== Brano estratto ==

= = = =

Il Regolamento DORA (Digital operational resilience act) scalda i motori. In tempi duri per la cyber security, le banche, il settore finanziario e fintech devono imparare a fermare gli attacchi informatici, provenienti anche da Stati terzi, o comunque imparare a reagire tempestivamente alle cyber minacce in aumento.
Banche, assicurazioni e operatori delle criptovalute hanno due anni di tempo per adeguarsi al nuovo regolamento DORA. Il provvedimento di cyber difesa unica europea, all’insegna della cyber resilienza e della protezione dei dati, arriva dopo anni di “operazioni informatiche ostili”. Operazioni che, secondo Bart Groothuis (relatore al Parlamento europeo), “hanno predato l’Europa per troppo tempo”, attraverso ondate di attacchi di tipo ransomware ed altre cyber minacce.
Avere infrastrutture protette, sicure, resilienti è invece una priorità sia in Italia che in Europa.

= = = =

Copia senza modifiche il tratto del testo sul regolamento DORA compreso tra "Banche, assicurazioni e" e "che in Europa.", estremi inclusi.

== Dati estratti ==
= = = =

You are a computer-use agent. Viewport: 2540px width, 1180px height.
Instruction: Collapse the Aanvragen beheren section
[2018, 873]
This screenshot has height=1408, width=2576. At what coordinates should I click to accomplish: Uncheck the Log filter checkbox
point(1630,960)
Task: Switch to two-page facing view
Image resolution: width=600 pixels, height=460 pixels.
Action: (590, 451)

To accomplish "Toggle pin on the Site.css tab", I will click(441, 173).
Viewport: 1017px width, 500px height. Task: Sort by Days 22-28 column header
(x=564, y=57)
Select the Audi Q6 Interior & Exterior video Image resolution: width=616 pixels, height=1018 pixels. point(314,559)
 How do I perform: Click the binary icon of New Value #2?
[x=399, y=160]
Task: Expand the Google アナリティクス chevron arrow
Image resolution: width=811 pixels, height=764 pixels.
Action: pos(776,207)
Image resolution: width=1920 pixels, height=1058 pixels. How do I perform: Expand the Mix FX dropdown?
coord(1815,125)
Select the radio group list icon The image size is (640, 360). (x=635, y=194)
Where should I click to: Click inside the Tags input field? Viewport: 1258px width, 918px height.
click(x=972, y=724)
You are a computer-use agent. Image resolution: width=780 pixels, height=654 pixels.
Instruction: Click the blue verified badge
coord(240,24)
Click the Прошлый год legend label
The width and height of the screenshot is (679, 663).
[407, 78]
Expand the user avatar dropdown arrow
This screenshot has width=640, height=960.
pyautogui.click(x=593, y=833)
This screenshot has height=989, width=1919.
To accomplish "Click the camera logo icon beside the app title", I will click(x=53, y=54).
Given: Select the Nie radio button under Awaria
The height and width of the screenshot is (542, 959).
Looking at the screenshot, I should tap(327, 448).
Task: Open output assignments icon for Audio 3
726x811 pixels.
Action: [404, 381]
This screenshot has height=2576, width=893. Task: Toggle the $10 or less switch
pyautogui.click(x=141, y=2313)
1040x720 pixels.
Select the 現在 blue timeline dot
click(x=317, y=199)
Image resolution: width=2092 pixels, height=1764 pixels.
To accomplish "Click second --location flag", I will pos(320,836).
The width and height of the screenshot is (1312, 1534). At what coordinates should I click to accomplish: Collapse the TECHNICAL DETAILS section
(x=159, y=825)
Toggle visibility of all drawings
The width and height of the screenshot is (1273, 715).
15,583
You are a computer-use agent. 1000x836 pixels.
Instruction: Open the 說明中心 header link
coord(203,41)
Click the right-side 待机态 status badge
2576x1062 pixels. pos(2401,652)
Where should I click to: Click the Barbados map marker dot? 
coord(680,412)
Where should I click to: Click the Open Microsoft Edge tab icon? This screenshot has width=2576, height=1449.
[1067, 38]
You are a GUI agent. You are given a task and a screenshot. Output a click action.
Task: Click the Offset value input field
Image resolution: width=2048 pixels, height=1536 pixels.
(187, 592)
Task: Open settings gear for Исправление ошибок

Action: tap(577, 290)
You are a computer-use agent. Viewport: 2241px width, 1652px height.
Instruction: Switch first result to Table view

= = = =

== Risposta ==
Banche, assicurazioni e operatori delle criptovalute hanno due anni di tempo per adeguarsi al nuovo regolamento DORA. Il provvedimento di cyber difesa unica europea, all’insegna della cyber resilienza e della protezione dei dati, arriva dopo anni di “operazioni informatiche ostili”. Operazioni che, secondo Bart Groothuis (relatore al Parlamento europeo), “hanno predato l’Europa per troppo tempo”, attraverso ondate di attacchi di tipo ransomware ed altre cyber minacce.
Avere infrastrutture protette, sicure, resilienti è invece una priorità sia in Italia che in Europa.